NU yang dipimpin oleh Hadratussyaikh memaknai sila Ketuhanan Yang Maha Esa dalam pengertian bahwa sila-sila yang lain harus sesuai dan tidak bertentangan dengan sila Ketuhanan. Berdirinya Kementerian Agama bagi NU adalah wujud dari pengejawantahan sila pertama Pancasila. Menteri Agama Wahid Hasyim memaknai sila pertama itu dengan kebijakan membuat MoU dengan Menteri Pendidikan dan Kebudayaan pada 1951 untuk memberikan pengajaran agama di sekolah dan mendirikan madrasah yang menjadi tonggak masuknya pendidikan Islam ke dalam sistem pendidikan nasional.

Penafsiran terhadap sila pertama itu diperkuat dengan lahirnya UU Perkawinan (1974), UU Peradilan Agama (1989), Inpres tentang Kompilasi Hukum Islam (1991) dan sejumlah UU yang memberi ruang bagi apirasi umat Islam. Perlu kita ingat bagaimana proses pembahasan UU Perkawinan yang menjadi UU pertama yang memasukkan ketentuan syariat Islam yang partikular ke dalam sistem hukum Indonesia. Saat itu para pemuda dan mahasiswa Islam menyerbu ke dalam Ruang Sidang Pleno DPR saat terjadi pembahasan RUU Perkawinan yang bertentangan dengan syariat Islam.

Akhirnya UU Perkawinan disahkan pada Januari 1974 dan mengatur bahwa perkawinan adalah sah bila dilakukan sesuai dengan hukum agama masing-masing. Golkar, PPP, dan Fraksi ABRI menyetujui UU Perkawinan sedangkan PDI menolak. Kejadian yang sama juga terjadi pada pengesahan terhadap UU Peradilan Agama. Golkar, PPP, dan Fraksi ABRI menyetujui UU Peradilan Agama sedangkan PDI menolak.

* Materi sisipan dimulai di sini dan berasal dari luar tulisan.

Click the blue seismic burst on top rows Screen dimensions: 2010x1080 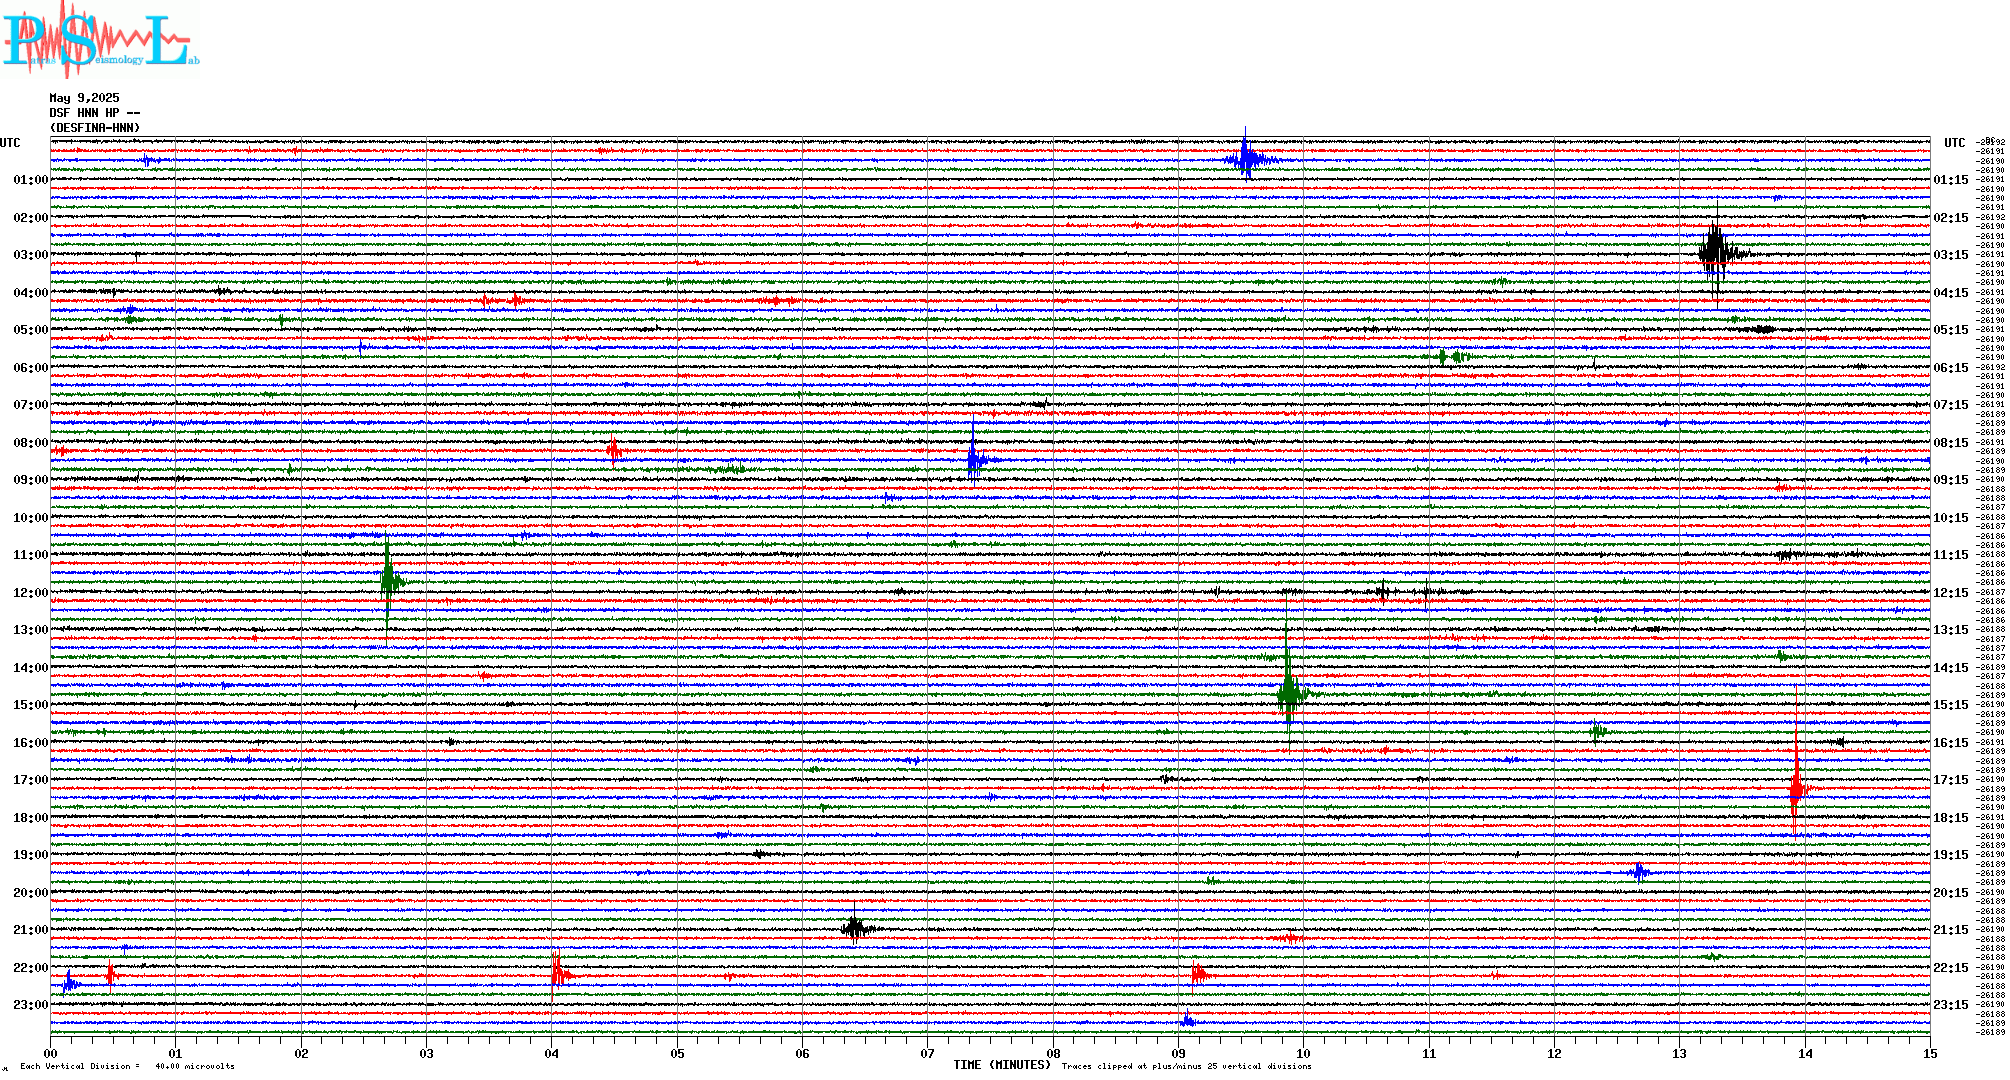tap(1246, 158)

Hal yang sama juga terjadi dalam pembahasan RUU Sistem Pendidikan Nasional (Sisdiknas). UU Sisdiknas masih mempertahankan keberlangsungan pendidikan Islam di bawah Kementerian Agama. Yang menolak hal itu adalah PDI Perjuangan dan beberapa partai kecil. Partai-partai besar lainnya menyetujui UU tersebut.

Sejumlah contoh diatas menunjukkan, bahwa walaupun sebagian besar rakyat Indonesia menerima Pancasila sebagai dasar negara, masih terdapat perbedaan dalam menafsirkan Pancasila, khususnya pada sila pertama. Dalam konteks masa kini, sejumlah masalah masih perlu mendapat perhatian yaitu masalah pemidanaan LGBT, kawin sesama jenis, perkawinan antar agama, penistaan agama, keberadaan Syi’ah dan Ahmadiyah dalam negara republik Indonesia.

HAM menjadi masalah utama dalam menafsirkan sila pertama. Dalam menyikapi kaum LGBT, aspek HAM menjadi dasar argumentasi pendukung LGBT. Mereka tidak mau memahami bahwa dalam pasal 28J bahwa HAM Indonesia masih harus menyesuaikan diri dengan pertimbangan moral, nilai-nilai agama, dan ketertiban umum.

Kita berharap seminar ini bisa memberi sumbangsih yang berharga terhadap upaya memaknai Pancasila khususnya sila pertama.


*Pengasuh Pesantren Tebuireng Jombang.

#Disampaikan dalam Seminar Nasional “Aktualisasi Pemikiran Hadratussyaikh KH. M. Hasyim Asy’ari dalam Konteks Kenegaraan dan Kebangsaan” yang dilaksanakan di Pesantren Tebuireng, Ahad (28/01/18).